Economic success

Economic success

How is economic success determined? Some people thing that USA and China are the two most successful countries economically. They are definitely economic superpowers as it can be seen from Table 1 which shows GDP but this is partly because of their population, especially in the case of China. Economic size is different than economic success. Others regard growth as economic success. Growth is the way that will eventually lead to economic success in the long run but is not economic success. Stock markets like growth. It shows that something is rising, fast in the case of high growth. It does not show the level that it has reached.

A first indicator of economic success is GDP per capita in nominal values (Table 1). By this measurement, USA is among successful countries although not at the top of the list while China is not. GDP per capita should be adjusted at purchasing power parity which takes into account the cost of living. Rent for a two bedrooms apartment in an average neighborhood, dinner for two at an average restaurant, the cost of staying one night at an average hotel, is not the same in all countries. One reason for this is differences in exchange rates. These are determined by supply and demand for a country’s currency.

GDP per capita ppp (Table 1) is the most important indicator of economic success but is it enough? Definitely not. A second indicator should be a measurement of income inequality, like Gini coefficient (Table 2). This can be calculated before or after income redistribution which is done by taxes and transfer payments. The second is appropriate. The first can be regarded as auxiliary. A third indicator that goes hand in hand with income inequality is unemployment level (Table 3). Income inequalities and high unemployment levels create a variety of problems in a society that range from crime to unhappiness and decrease of economic welfare.

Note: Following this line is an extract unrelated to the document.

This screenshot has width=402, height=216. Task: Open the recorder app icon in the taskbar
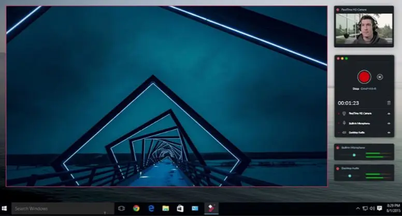click(210, 208)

Two other indicators that should be seen together is the level of taxes (Table 2) and the size of public sector (Table 4). Some countries with big public sectors have low tax rates. These are figures of the government involvement in economic matters. Instead of tax rate, government revenues or expenditures (Table 3) could be shown. These three figures are closely related. The difference between expenditures and revenues is budget surplus or deficit.

Fifth Way is close to the Libertarian perspective of minimal government involvement because government involvement is reducing freedom. No state is impossible. A night watchman state is too small. So how small should a state be? As all things, this depends on time and place, the circumstances that a country faces at a certain time.

We use three cases Norway, Ireland, Switzerland. These are all small countries and definitely no economic superpowers but undoubtedly economic successes since they are at the top of GDP per capita list. In both tables (nominal and ppp), Norway and Switzerland are one after the other with Switzerland first. This means that the cost of living in both countries is approximately equal. Ireland is a little lower in nominal figures but much higher in ppp figures because the cost of living is lower compared to the other two countries. In addition to these three small countries, 5 from G7 are shown. Economic indicators for these 8 countries are as follows;

 

GDP per capita (ppp) Gini % Unemployment % Tax rate % % public sector
Ireland 83,203 31.9 4.8 30.8 17.9
Switzerland 68,060 32.5 2.5 27.8  13.8
Norway 65,510 26.8 3.8 54.8 37.8
United States 62,794 41.5 3.5 27.1 15.8
Germany 53,074 31.4 3.2 44.5 12.9
Canada 48,130 34.0 5.6 31.7  19.9
United Kingdom 45,973 34.1 3.9 34.4 21.5
France 45,342 32.3 8.1 47.9 24.9

 

Japan and Italy could be included since they are also members of G7. Australia is close although not a member. Based on these, Switzerland is probably a more preferable model than Norway because it has lower unemployment and lesser government involvement although income inequality is a little higher. Compared to Ireland, Switzerland has slightly lower government involvement, lower unemployment, almost equal income distribution and lower GDP per capita. This is a static picture. Some countries may be in a downwards economic cycle or facing economic problems. The same figures for the past 10 or 20 years would show a more complete picture. This is still not the whole picture.

Countries with higher taxes and revenues have higher spending. Government investment should lead to higher growth in the future. Some people claim that tax rates in certain countries are high because of transfer payments (Table 4). Transfer payments are irrelevant because their redistributive effect is already included in Gini coefficient measurement, if it is calculated after taxes and transfer payments. Perhaps one country spends more than another in education and health services as a percentage of GDP. What matters is if satisfactory education and health services are available to everyone. Nothing is free, someone has to pay, the user, the taxpayer or both.

At last, the composition of GDP should be examined. This could show that economic success is not because of doing things right but instead special circumstances. One example is oil reserves. In this case the country is still successful economically but the model can’t be followed by others because they do not have the unique conditions. Additionally, cannons (Table 4)and prisons do not add to economic welfare. To be precise, in terms of economic welfare, it is not what the country produces but what it consumes. The difference is trade. If a country produces weapons and trades them for cars or olive oil, its economic welfare will increase.